Exercise instructions
Reproduce each of the following entries word for word, with nothing added, dropped, or changed.

Supplied records
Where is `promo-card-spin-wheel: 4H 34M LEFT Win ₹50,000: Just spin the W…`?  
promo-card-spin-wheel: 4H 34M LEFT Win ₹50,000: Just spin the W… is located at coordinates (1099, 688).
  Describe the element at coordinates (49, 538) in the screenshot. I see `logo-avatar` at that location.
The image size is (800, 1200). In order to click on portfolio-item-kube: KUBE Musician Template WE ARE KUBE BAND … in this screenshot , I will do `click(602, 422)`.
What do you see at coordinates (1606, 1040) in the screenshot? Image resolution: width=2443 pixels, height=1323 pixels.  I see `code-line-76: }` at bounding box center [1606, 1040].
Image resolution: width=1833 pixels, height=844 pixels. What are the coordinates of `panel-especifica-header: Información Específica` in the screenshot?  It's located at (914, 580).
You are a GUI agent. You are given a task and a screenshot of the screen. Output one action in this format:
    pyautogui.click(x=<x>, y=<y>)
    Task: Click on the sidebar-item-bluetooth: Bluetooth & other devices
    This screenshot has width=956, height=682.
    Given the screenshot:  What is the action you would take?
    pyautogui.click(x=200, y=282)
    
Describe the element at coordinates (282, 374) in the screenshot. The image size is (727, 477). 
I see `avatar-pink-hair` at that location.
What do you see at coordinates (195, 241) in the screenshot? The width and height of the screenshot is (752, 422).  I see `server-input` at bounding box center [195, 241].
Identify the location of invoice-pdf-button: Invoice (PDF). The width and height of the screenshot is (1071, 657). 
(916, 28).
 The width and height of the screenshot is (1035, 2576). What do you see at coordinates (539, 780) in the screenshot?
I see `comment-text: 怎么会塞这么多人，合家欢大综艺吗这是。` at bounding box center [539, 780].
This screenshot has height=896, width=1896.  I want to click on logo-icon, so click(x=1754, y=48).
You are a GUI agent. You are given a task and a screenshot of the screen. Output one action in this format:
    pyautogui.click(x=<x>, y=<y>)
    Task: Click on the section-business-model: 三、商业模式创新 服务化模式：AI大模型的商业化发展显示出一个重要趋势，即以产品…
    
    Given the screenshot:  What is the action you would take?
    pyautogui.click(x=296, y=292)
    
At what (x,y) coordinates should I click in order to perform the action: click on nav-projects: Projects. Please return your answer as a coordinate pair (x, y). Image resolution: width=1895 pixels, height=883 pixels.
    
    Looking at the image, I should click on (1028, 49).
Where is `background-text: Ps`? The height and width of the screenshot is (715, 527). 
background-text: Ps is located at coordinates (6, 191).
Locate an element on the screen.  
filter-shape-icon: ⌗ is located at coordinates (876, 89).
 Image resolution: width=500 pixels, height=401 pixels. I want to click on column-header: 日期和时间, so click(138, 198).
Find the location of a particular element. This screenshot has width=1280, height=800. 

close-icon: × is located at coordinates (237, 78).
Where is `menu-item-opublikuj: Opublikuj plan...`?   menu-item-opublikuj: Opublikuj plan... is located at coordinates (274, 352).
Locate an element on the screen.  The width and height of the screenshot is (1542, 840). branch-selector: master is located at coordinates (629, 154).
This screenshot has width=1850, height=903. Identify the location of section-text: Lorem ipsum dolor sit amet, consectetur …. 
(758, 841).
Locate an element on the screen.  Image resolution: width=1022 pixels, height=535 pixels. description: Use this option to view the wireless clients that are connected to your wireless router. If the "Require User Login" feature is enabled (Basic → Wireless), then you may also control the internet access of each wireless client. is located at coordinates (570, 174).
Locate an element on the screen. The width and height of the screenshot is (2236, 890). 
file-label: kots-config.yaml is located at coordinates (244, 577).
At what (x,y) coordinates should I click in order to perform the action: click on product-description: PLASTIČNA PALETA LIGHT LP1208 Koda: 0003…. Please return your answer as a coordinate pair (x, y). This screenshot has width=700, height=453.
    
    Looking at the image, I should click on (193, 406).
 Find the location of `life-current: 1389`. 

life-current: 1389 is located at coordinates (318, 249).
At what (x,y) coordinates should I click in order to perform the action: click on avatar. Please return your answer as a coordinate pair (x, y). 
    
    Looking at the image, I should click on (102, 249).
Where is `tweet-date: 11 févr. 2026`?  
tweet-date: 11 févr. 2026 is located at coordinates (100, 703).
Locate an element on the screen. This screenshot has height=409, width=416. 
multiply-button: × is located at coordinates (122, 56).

Finished task
Where is `promo-card-spin-wheel: 4H 34M LEFT Win ₹50,000: Just spin the W…`?  
promo-card-spin-wheel: 4H 34M LEFT Win ₹50,000: Just spin the W… is located at coordinates (1099, 688).
  Describe the element at coordinates (49, 538) in the screenshot. I see `logo-avatar` at that location.
The image size is (800, 1200). In order to click on portfolio-item-kube: KUBE Musician Template WE ARE KUBE BAND … in this screenshot , I will do `click(602, 422)`.
What do you see at coordinates (1606, 1040) in the screenshot? Image resolution: width=2443 pixels, height=1323 pixels.  I see `code-line-76: }` at bounding box center [1606, 1040].
Image resolution: width=1833 pixels, height=844 pixels. What are the coordinates of `panel-especifica-header: Información Específica` in the screenshot?  It's located at (914, 580).
You are a GUI agent. You are given a task and a screenshot of the screen. Output one action in this format:
    pyautogui.click(x=<x>, y=<y>)
    Task: Click on the sidebar-item-bluetooth: Bluetooth & other devices
    This screenshot has width=956, height=682.
    Given the screenshot:  What is the action you would take?
    pyautogui.click(x=200, y=282)
    
Describe the element at coordinates (282, 374) in the screenshot. The image size is (727, 477). 
I see `avatar-pink-hair` at that location.
What do you see at coordinates (195, 241) in the screenshot? The width and height of the screenshot is (752, 422).  I see `server-input` at bounding box center [195, 241].
Identify the location of invoice-pdf-button: Invoice (PDF). The width and height of the screenshot is (1071, 657). 
(916, 28).
 The width and height of the screenshot is (1035, 2576). What do you see at coordinates (539, 780) in the screenshot?
I see `comment-text: 怎么会塞这么多人，合家欢大综艺吗这是。` at bounding box center [539, 780].
This screenshot has height=896, width=1896.  I want to click on logo-icon, so click(x=1754, y=48).
You are a GUI agent. You are given a task and a screenshot of the screen. Output one action in this format:
    pyautogui.click(x=<x>, y=<y>)
    Task: Click on the section-business-model: 三、商业模式创新 服务化模式：AI大模型的商业化发展显示出一个重要趋势，即以产品…
    
    Given the screenshot:  What is the action you would take?
    pyautogui.click(x=296, y=292)
    
At what (x,y) coordinates should I click in order to perform the action: click on nav-projects: Projects. Please return your answer as a coordinate pair (x, y). Image resolution: width=1895 pixels, height=883 pixels.
    
    Looking at the image, I should click on (1028, 49).
Where is `background-text: Ps`? The height and width of the screenshot is (715, 527). 
background-text: Ps is located at coordinates (6, 191).
Locate an element on the screen.  
filter-shape-icon: ⌗ is located at coordinates (876, 89).
 Image resolution: width=500 pixels, height=401 pixels. I want to click on column-header: 日期和时间, so click(138, 198).
Find the location of a particular element. This screenshot has width=1280, height=800. 

close-icon: × is located at coordinates (237, 78).
Where is `menu-item-opublikuj: Opublikuj plan...`?   menu-item-opublikuj: Opublikuj plan... is located at coordinates (274, 352).
Locate an element on the screen.  The width and height of the screenshot is (1542, 840). branch-selector: master is located at coordinates (629, 154).
This screenshot has width=1850, height=903. Identify the location of section-text: Lorem ipsum dolor sit amet, consectetur …. 
(758, 841).
Locate an element on the screen.  Image resolution: width=1022 pixels, height=535 pixels. description: Use this option to view the wireless clients that are connected to your wireless router. If the "Require User Login" feature is enabled (Basic → Wireless), then you may also control the internet access of each wireless client. is located at coordinates (570, 174).
Locate an element on the screen. The width and height of the screenshot is (2236, 890). 
file-label: kots-config.yaml is located at coordinates (244, 577).
At what (x,y) coordinates should I click in order to perform the action: click on product-description: PLASTIČNA PALETA LIGHT LP1208 Koda: 0003…. Please return your answer as a coordinate pair (x, y). This screenshot has width=700, height=453.
    
    Looking at the image, I should click on (193, 406).
 Find the location of `life-current: 1389`. 

life-current: 1389 is located at coordinates (318, 249).
At what (x,y) coordinates should I click in order to perform the action: click on avatar. Please return your answer as a coordinate pair (x, y). 
    
    Looking at the image, I should click on (102, 249).
Where is `tweet-date: 11 févr. 2026`?  
tweet-date: 11 févr. 2026 is located at coordinates (100, 703).
Locate an element on the screen. This screenshot has height=409, width=416. 
multiply-button: × is located at coordinates (122, 56).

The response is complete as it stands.